## STATED GOAL
Extract the lines from the one holding "Open the JSON" through the one holding "(x=394, y=551)", inclusive, and reproduce them without any change.

## Items from a dataset
## Start

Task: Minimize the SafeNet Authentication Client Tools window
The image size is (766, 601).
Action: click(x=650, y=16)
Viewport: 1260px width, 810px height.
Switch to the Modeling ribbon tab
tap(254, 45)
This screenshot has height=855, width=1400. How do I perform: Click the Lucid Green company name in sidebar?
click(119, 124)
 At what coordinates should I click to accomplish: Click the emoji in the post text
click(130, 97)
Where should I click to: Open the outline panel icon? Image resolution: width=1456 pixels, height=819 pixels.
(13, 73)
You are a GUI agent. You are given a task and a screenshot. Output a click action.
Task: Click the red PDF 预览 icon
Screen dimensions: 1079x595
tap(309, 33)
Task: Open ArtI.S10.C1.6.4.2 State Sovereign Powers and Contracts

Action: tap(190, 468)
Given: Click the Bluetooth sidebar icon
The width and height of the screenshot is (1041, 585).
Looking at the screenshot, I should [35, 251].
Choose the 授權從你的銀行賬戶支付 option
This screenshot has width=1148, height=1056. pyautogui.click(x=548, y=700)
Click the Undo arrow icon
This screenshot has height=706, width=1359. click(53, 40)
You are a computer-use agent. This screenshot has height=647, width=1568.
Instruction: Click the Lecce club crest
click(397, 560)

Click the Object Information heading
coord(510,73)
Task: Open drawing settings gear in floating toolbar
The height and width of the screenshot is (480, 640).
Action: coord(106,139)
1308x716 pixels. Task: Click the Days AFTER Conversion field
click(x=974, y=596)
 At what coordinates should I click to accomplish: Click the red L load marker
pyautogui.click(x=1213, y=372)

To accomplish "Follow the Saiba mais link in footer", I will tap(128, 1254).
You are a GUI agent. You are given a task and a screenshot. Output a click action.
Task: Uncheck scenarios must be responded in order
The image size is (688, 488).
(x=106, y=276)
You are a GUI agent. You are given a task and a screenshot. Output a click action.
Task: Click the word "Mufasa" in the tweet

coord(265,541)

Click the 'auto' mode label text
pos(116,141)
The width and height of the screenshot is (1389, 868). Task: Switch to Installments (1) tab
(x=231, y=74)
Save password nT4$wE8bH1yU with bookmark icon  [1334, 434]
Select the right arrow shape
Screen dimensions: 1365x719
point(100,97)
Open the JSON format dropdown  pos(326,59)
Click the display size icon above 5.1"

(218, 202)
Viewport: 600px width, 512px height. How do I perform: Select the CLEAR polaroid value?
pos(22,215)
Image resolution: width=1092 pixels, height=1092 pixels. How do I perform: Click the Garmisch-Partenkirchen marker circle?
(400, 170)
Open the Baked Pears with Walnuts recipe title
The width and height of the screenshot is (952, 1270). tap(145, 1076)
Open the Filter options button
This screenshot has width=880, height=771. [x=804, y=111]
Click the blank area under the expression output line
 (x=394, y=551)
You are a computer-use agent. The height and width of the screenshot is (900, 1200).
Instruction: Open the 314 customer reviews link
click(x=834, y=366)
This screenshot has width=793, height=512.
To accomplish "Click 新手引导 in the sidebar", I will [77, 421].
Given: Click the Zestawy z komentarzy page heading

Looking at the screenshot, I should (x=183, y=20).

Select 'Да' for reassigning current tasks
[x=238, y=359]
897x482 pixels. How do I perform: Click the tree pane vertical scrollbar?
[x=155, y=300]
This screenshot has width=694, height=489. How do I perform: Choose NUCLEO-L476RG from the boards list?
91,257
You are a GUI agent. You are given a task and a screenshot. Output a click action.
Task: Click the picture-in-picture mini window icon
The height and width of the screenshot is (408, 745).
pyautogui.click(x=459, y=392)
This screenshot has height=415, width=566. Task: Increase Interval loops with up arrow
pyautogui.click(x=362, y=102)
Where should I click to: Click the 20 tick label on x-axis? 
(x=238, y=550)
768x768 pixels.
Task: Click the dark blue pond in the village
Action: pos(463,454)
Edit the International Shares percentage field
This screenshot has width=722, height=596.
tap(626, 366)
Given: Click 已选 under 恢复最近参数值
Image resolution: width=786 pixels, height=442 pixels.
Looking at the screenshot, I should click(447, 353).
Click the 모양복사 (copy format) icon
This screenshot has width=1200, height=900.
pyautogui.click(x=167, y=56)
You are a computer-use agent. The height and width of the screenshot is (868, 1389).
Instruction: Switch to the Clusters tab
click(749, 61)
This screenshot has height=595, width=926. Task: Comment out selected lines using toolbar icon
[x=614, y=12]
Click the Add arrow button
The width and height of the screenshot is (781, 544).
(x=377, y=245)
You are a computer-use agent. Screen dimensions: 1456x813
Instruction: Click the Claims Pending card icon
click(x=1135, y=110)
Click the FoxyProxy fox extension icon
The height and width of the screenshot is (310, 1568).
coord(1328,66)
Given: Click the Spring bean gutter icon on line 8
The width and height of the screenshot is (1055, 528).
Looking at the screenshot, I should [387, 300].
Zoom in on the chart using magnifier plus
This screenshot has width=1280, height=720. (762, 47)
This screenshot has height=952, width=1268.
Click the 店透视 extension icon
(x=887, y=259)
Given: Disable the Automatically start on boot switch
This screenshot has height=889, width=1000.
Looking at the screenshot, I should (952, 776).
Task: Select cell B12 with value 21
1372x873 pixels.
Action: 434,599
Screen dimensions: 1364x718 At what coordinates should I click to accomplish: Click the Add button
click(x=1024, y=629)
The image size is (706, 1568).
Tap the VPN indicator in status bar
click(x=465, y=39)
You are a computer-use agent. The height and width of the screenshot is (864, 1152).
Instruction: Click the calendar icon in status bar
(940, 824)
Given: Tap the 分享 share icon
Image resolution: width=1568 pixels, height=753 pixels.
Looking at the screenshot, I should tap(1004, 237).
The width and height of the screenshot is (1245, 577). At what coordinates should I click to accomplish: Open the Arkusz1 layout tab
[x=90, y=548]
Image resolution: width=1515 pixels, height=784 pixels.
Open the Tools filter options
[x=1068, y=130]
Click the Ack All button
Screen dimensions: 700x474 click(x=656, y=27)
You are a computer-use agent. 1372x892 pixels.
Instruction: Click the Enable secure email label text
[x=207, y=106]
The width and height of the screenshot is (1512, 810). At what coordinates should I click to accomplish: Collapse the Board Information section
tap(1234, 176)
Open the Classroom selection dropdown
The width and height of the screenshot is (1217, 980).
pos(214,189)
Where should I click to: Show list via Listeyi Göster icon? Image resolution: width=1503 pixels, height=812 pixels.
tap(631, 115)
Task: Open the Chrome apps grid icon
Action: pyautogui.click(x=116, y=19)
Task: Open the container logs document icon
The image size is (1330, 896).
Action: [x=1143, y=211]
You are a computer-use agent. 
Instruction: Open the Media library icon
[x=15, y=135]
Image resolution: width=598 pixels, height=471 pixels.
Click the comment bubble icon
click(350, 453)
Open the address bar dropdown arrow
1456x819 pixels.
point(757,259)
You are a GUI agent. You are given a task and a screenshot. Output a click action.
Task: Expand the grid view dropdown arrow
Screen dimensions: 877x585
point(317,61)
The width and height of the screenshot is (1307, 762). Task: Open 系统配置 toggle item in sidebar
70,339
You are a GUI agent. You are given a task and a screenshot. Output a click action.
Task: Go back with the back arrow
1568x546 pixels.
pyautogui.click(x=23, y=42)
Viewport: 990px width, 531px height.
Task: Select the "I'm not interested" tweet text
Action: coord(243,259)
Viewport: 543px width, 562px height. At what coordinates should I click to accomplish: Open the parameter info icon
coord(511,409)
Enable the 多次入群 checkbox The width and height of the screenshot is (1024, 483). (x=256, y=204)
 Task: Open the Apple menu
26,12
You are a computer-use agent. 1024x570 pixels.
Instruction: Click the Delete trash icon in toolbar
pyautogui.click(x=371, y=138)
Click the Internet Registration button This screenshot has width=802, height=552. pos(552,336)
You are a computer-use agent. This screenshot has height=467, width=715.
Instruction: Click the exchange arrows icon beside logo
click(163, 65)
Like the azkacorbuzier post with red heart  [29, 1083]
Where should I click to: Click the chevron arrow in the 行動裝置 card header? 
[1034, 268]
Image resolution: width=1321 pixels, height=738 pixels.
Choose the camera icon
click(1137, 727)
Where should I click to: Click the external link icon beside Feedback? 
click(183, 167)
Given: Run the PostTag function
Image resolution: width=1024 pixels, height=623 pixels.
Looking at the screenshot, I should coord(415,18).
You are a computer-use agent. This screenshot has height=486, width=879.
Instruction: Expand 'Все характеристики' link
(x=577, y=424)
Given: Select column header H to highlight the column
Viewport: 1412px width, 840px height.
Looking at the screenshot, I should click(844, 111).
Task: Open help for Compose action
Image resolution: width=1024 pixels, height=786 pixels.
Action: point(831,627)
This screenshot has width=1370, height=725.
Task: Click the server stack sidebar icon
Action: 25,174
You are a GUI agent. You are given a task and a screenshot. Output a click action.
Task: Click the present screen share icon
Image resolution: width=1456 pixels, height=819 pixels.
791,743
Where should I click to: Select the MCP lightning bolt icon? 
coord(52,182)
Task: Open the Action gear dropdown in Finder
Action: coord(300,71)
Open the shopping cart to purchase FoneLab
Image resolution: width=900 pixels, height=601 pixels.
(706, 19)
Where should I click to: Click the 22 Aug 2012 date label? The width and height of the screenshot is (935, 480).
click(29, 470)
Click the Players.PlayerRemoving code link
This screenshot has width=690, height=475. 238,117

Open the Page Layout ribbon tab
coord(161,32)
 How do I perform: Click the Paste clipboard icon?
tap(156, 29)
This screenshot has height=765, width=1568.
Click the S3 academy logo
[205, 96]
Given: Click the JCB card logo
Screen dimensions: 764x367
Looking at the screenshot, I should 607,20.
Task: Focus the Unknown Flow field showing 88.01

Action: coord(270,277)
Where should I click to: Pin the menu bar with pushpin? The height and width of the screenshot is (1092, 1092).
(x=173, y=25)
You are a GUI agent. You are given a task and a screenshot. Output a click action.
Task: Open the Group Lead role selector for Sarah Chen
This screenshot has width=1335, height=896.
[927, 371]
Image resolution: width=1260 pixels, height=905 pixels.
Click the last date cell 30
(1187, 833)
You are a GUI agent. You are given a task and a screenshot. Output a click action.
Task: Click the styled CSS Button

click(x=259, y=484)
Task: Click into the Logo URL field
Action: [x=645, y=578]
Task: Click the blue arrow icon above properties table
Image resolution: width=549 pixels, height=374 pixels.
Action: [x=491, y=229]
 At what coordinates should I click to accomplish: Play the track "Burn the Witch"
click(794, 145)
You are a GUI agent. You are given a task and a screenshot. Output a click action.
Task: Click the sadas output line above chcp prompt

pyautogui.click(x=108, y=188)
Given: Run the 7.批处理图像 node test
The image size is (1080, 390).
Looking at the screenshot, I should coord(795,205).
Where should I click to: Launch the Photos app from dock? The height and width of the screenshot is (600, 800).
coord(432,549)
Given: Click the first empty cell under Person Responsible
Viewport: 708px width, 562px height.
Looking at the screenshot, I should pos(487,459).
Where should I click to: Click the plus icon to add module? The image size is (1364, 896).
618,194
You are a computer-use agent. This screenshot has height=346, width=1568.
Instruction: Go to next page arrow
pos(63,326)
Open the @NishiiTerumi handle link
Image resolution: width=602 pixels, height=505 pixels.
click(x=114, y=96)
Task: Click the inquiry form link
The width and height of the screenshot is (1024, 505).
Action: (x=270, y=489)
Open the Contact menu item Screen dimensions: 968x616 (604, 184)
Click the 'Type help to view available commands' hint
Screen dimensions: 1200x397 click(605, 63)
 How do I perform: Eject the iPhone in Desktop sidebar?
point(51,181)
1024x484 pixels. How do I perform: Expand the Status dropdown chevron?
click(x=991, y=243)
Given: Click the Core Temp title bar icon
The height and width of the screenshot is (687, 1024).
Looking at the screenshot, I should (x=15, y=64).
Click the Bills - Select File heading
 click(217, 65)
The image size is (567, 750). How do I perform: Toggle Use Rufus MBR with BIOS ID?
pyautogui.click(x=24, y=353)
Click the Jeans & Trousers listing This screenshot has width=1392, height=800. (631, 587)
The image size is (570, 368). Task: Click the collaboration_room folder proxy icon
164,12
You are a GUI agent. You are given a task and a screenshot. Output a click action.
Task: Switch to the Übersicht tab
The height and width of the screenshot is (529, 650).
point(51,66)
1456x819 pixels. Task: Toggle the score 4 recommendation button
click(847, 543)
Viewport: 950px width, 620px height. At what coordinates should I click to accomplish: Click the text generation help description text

## End

## COMPLETED EXERCISE
Open the JSON format dropdown  pos(326,59)
Click the display size icon above 5.1"

(218, 202)
Viewport: 600px width, 512px height. How do I perform: Select the CLEAR polaroid value?
pos(22,215)
Image resolution: width=1092 pixels, height=1092 pixels. How do I perform: Click the Garmisch-Partenkirchen marker circle?
(400, 170)
Open the Baked Pears with Walnuts recipe title
The width and height of the screenshot is (952, 1270). tap(145, 1076)
Open the Filter options button
This screenshot has width=880, height=771. [x=804, y=111]
Click the blank area under the expression output line
 (x=394, y=551)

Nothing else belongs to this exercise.